● **TASK STATEMENT**:
Rewrite the lines between the one holding "Describe the element at coordinates (53, 391)" and the one holding "In order to click on trend-item: Politics", inclusive, changing "image size" to "screen size" and keeping everything else the same.

● **RECORDS FOR THIS EXERCISE**:
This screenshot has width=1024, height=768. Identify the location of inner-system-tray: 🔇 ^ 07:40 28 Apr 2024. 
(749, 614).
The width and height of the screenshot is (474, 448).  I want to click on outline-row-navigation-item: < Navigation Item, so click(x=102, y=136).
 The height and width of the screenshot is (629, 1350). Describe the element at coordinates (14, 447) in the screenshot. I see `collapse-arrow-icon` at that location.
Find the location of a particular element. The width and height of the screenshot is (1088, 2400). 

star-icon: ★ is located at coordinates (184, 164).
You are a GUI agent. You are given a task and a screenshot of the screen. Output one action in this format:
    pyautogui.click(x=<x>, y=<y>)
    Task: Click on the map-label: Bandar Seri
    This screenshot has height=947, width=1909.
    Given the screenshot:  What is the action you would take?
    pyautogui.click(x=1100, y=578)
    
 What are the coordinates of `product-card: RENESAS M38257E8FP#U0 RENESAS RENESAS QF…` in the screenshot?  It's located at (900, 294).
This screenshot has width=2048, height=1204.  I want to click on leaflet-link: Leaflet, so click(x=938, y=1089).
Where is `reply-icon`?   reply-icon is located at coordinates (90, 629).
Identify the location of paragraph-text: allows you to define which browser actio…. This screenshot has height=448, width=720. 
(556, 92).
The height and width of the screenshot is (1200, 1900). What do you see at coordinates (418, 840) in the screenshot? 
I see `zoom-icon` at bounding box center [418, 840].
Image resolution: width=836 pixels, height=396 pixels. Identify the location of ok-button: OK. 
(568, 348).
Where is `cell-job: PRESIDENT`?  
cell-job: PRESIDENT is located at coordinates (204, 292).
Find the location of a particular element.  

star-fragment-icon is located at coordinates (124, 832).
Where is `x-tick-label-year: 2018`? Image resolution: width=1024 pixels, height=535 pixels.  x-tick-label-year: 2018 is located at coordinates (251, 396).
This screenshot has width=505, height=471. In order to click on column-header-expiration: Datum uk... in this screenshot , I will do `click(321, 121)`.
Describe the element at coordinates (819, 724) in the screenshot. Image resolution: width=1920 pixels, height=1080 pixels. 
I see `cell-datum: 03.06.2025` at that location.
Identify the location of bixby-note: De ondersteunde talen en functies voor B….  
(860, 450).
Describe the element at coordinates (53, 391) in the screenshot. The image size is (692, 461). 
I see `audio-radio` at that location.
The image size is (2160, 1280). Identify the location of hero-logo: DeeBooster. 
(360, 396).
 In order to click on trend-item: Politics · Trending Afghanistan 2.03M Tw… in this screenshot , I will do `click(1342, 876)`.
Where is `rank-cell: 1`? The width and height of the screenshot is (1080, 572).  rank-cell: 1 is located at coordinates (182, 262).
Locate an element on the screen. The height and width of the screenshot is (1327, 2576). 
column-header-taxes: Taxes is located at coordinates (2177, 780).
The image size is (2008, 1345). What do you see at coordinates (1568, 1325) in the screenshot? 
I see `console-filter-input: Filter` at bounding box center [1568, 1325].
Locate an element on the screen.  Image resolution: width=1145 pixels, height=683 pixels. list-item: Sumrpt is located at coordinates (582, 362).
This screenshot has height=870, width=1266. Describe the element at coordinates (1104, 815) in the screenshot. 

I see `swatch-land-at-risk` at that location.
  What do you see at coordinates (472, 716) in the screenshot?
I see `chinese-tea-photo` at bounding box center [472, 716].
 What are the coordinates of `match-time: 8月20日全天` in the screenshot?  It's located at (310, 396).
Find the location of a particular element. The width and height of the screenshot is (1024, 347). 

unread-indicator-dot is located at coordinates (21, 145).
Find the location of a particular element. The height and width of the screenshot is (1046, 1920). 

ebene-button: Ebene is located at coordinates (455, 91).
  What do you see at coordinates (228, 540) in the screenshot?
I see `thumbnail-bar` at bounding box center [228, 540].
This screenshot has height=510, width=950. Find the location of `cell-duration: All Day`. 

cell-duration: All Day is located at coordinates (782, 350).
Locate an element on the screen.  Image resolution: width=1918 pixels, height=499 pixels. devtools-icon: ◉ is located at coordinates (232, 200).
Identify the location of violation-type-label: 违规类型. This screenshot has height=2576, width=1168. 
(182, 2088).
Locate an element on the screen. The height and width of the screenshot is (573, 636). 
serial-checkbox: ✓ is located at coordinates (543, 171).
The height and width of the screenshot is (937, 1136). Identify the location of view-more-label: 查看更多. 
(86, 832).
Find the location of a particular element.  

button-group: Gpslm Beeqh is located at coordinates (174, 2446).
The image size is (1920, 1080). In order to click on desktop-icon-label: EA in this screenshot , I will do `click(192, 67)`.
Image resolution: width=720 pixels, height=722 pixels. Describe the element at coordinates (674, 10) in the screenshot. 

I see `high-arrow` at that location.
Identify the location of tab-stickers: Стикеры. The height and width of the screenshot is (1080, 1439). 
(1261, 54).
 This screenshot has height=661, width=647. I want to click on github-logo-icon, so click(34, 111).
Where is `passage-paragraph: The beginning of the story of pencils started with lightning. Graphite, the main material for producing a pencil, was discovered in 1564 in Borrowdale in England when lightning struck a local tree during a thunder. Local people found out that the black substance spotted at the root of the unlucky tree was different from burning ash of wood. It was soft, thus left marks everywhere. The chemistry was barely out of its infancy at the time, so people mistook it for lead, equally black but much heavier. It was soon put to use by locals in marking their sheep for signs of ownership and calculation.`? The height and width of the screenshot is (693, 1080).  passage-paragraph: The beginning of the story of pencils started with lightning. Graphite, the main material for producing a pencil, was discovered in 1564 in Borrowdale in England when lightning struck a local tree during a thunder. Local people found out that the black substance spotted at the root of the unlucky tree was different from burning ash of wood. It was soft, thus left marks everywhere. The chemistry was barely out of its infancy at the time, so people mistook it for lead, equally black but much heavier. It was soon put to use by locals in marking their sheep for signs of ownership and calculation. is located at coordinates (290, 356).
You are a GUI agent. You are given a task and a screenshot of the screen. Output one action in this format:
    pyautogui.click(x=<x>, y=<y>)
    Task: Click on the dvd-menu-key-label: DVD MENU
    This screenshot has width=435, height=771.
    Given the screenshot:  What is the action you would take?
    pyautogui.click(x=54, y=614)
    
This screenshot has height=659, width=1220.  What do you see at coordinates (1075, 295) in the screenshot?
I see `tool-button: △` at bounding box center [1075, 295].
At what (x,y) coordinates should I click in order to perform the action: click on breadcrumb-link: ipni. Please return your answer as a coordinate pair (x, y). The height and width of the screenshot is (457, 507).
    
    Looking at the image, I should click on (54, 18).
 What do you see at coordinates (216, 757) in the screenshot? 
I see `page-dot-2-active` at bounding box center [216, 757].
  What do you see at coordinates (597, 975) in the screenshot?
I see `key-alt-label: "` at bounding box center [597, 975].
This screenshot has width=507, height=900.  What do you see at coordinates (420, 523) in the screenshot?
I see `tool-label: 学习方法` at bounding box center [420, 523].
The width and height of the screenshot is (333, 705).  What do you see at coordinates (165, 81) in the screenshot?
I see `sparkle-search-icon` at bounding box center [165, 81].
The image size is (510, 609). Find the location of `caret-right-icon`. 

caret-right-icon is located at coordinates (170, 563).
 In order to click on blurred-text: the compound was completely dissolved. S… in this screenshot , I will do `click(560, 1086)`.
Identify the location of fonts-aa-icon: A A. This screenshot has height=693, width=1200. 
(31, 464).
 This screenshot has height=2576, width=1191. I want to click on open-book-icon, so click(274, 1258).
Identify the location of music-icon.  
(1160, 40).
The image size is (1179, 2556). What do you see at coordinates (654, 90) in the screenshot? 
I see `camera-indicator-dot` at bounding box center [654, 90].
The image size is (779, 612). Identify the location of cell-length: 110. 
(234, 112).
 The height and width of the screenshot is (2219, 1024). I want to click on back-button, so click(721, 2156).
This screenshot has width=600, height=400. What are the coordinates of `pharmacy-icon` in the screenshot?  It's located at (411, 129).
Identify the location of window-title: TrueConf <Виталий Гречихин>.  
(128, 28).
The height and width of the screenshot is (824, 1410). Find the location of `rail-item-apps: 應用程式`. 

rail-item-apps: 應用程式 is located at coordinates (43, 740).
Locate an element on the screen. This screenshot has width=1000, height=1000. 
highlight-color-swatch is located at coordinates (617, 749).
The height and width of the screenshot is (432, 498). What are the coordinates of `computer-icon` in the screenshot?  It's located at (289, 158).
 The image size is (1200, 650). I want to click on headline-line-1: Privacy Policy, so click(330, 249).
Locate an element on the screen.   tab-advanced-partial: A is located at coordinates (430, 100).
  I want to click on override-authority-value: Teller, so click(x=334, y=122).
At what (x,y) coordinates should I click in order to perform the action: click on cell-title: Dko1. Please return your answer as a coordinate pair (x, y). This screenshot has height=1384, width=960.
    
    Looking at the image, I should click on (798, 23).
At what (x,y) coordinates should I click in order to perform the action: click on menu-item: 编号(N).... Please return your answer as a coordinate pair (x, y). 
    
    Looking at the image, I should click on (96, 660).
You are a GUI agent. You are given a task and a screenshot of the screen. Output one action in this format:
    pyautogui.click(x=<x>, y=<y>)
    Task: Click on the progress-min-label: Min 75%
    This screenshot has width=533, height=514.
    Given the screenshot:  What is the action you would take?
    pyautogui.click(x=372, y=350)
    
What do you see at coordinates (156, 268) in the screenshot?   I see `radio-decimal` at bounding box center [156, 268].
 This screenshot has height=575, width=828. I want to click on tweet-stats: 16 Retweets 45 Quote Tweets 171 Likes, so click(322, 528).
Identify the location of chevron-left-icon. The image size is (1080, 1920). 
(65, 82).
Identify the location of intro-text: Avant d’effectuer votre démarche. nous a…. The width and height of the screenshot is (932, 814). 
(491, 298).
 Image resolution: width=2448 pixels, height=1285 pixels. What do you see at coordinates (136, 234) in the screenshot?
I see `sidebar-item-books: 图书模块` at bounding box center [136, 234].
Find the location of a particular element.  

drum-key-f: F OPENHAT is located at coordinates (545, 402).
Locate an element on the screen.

● **OUTPUT BELOW**:
Describe the element at coordinates (53, 391) in the screenshot. The screen size is (692, 461). 
I see `audio-radio` at that location.
The screen size is (2160, 1280). Identify the location of hero-logo: DeeBooster. 
(360, 396).
 In order to click on trend-item: Politics · Trending Afghanistan 2.03M Tw… in this screenshot , I will do `click(1342, 876)`.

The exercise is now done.